MC Law Grad David McRae Excels as State Treasurer
State Treasurer David McRae says his invaluable experience as a Mississippi College Law student helped shape his career in public service.
“MC Law teaches you to look at issues, not as unworkable problems, but as solvable puzzles - a useful skill set to have when the pandemic hit last year.”
He appreciates the vital role that faith plays at the heart of the MC Law mission and curriculum on the Jackson campus. “Those faith-based principles have made me a better lawyer, but more importantly, a better husband, father, and public servant.”
The Mississippian is determined to serve the state’s residents in a variety of ways. Staffers at his office in Jackson have returned more unclaimed money to people than any other year on record.
The state treasurer’s office enrolls families in College Savings Mississippi and protects the state’s credit rating.
McRae succeeded former State Treasurer Lynn Fitch, the first Republican woman to hold that office. Fitch was sworn in as state treasurer in January 2012 and re-elected in 2015. She now serves as Mississippi’s attorney general, the first woman to serve in that role.

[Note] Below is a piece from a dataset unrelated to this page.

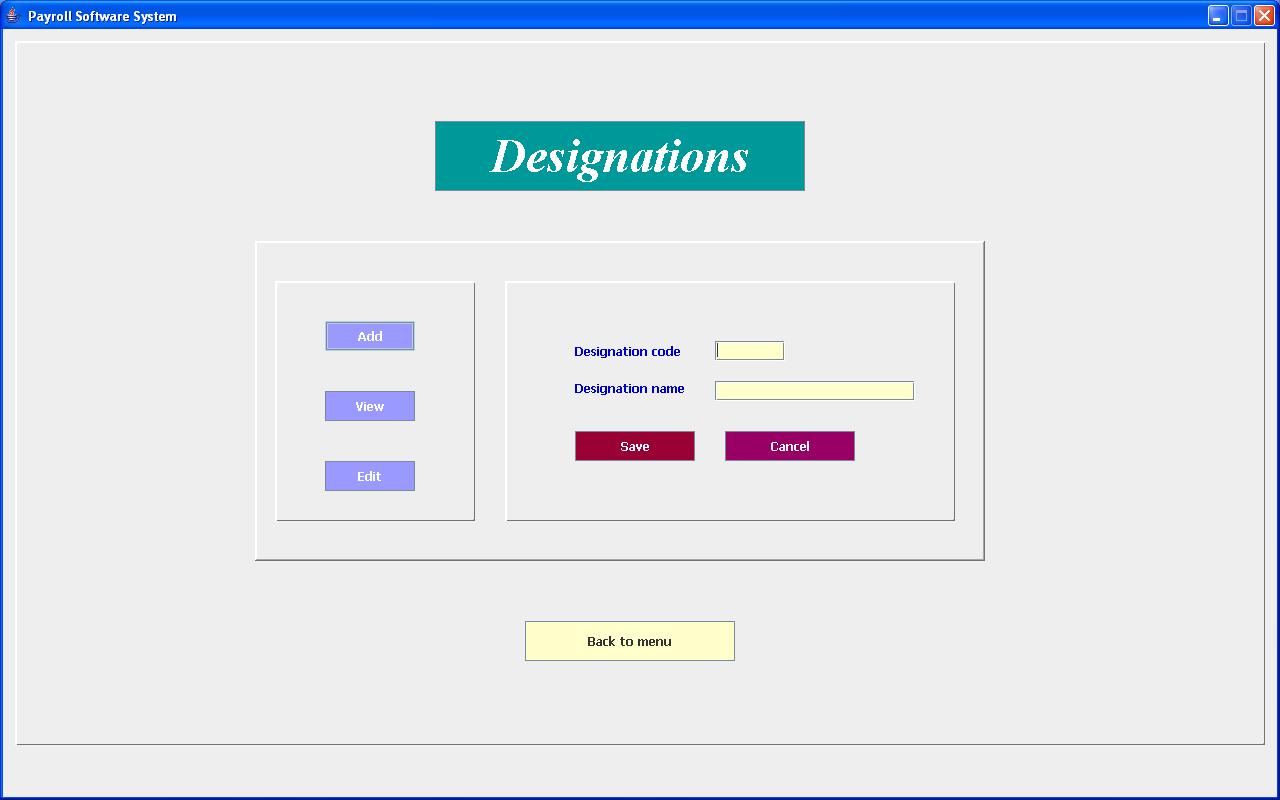The width and height of the screenshot is (1280, 800).
Task: Select the "Designation name" label text
Action: [629, 389]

The Office of State Treasurer has multiple responsibilities with several divisions, including Cash Management, Investments, Unclaimed Property, Collateral, and College Savings Mississippi. The office maintains all of the state's financial records. The Treasurer is responsible for investing state funds.

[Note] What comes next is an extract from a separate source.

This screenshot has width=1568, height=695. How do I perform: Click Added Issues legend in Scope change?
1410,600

The job never gets old for David McRae. The Jacksonian has several goals on his agenda in 2021. “Especially after the COVID-19 pandemic hit, I wanted to double down on returning cash to struggling families, healthcare heroes, and local community organizations through the Unclaimed Property Division.”
By the year's end, his team boosted Mississippi’s economy with $20 million of unclaimed money. It was an excellent economic stimulus that didn’t cost taxpayers a penny, he noted.
Another goal was upholding the state’s credit rating. “Despite the year’s challenges, we proved to creditors that Mississippi could manage its money, and we successfully protected our strong double-A rating.” The accomplishment has saved taxpayers more than $36 million.
McRae’s team included MC Law third-year student Bud Sheppard, who interned with the agency in the capital city in fall 2020 and soon graduates in May. He spent his time at the office researching budget and policy issues affecting the State Treasury.
Working closely with McRae and Chief of Staff Brian Wilson, the deputy treasurer, was a valuable experience, Sheppard says. “I enjoyed the people I worked with and the opportunities I was given.”
A Jackson native, Sheppard has received numerous litigation awards for his activity on the MC Law Moot Court Board. He’s served as editor-in-chief of the MC Law Review.
McRae, 40, relies on an outstanding staff at the office. And he’s got plenty of support at home. He and his wife, Katie, are the parents of three incredible kids. The couple stays active in numerous community organizations – from Habitat to Friends of Children’s Hospital of Mississippi to the American Heart Association. The family attends Christ United Methodist Church in Jackson.
McRae comes from a family deeply committed to Mississippi and public service. David’s great-grandfather opened his first S.P. McRae department store in Jackson at the start of the 20th century. “The family business was dedicated to customer service and grew to become one of the Southeast’s premier department store chains for more than 100 years. That same customer-service mindset is at the center of what I’m working to accomplish in public service.”
The MC Law graduate has plenty of admirers on the East Griffith Street campus, from Dean Patricia Bennett to Dean Emeritus Jim Rosenblatt and other award-winning professors. As state treasurer, Bennett says, David McRae “is an authentic leader. He speaks clearly, honestly, and with integrity. David is the type of leader that we need in overseeing financial matters for the state.”
Rosenblatt recalled McRae’s splendid service on the Honor Court as an MC Law student. Today, he’s a “dynamic, energetic leader” serving thousands of Mississippians.